Minimum Hardware Requirements

  • Intel-based Mac
  • 1 GB of RAM, although 2 GB is strongly recommended
  • 5 GB of available drive space
  • DVD-compatible optical drive
  • Grand Central Dispatch requires a dual-core CPU
  • 64-bit support requires a Core 2 or newer CPU
  • OpenCL is compatible with all current Macs. It is not compatible with:
    • iMacs released before March 2009
    • Mac mini released before March 2009
    • MacBook released before October 2008
    • MacBook Pro released before June 2007
    • original MacBook Air
    • Mac Pro released before January 2008 (Jan. 2008 and later models with unsupported video cards can used the discontinued GeForce 8800 upgrade kit – Apple part no. MB137Z/A – for OpenCL support. The GeForce GT 120 retails for $149, is designed to work with the 2009 Mac Pro and has been reported to work with the 2008 model as well.)

Further Reading

Downloadable Updates

Standalone Updates let you update to a newer version of Mac OS X from your hard drive instead of using Software Update, which requires an Internet connection. Download the one(s) you need and install them after mounting the disk image and launching the Installer program.

There are two types of Standalone Updates: Individual (or Delta) and Combo.

  • Individual Updates update one version of Mac OS X to the next version. For example, the Mac OS X 10.6.4 Update updates Mac OS X 10.6.3 to version 10.6.4. Individual Updates are also known as Delta Updates.
  • Combo Updates update the base version of a Mac OS X release to the version specified in the Combo Update, including all intermediate updates. For example, the Mac OS X 10.6.4 Combo Update updates any earlier version of Mac OS X 10.6 to Mac OS X 10.6.4 using a single installer, as opposed to installing the individual Mac OS X 10.6.1, 10.6.2, 10.6.3, and 10.6.4 updates.
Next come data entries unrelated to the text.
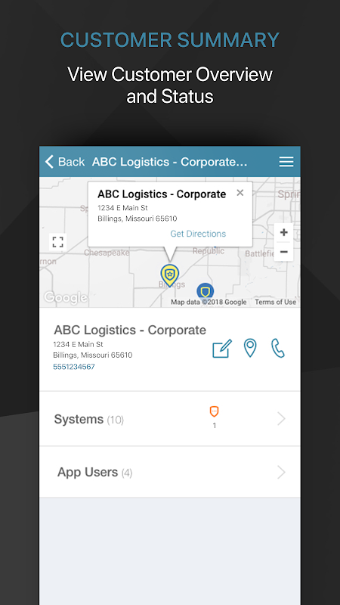Click the Get Directions link
The image size is (340, 605).
pyautogui.click(x=198, y=234)
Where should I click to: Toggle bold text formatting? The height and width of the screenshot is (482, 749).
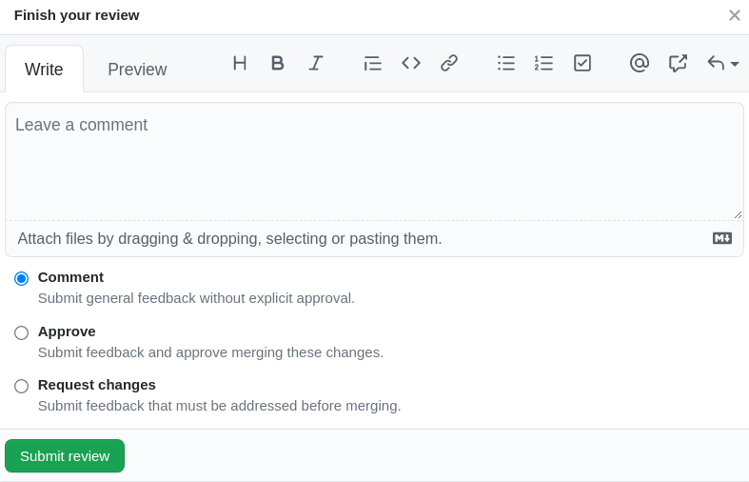tap(277, 63)

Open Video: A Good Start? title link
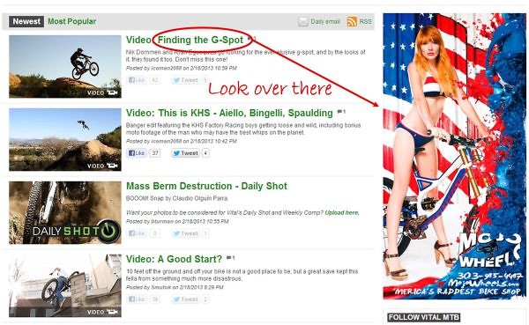(174, 259)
Standalone Updates are generally available 24 to 48 hours after the Update is available through Software Update.

If you burn a Standalone Update to CD, its disk image must be copied to your desktop or another location on your Mac OS X startup disk in order to be installed.

This page will be updated as new Standalone Updates become available.

Mac OS X 10.6.1

Mac OS X 10.6.2

Mac OS X 10.6.3

Mac OS X 10.6.4

Mac OS X 10.6.5

Mac OS X 10.6.6

Version 10.6.6 introduced the Mac App Store.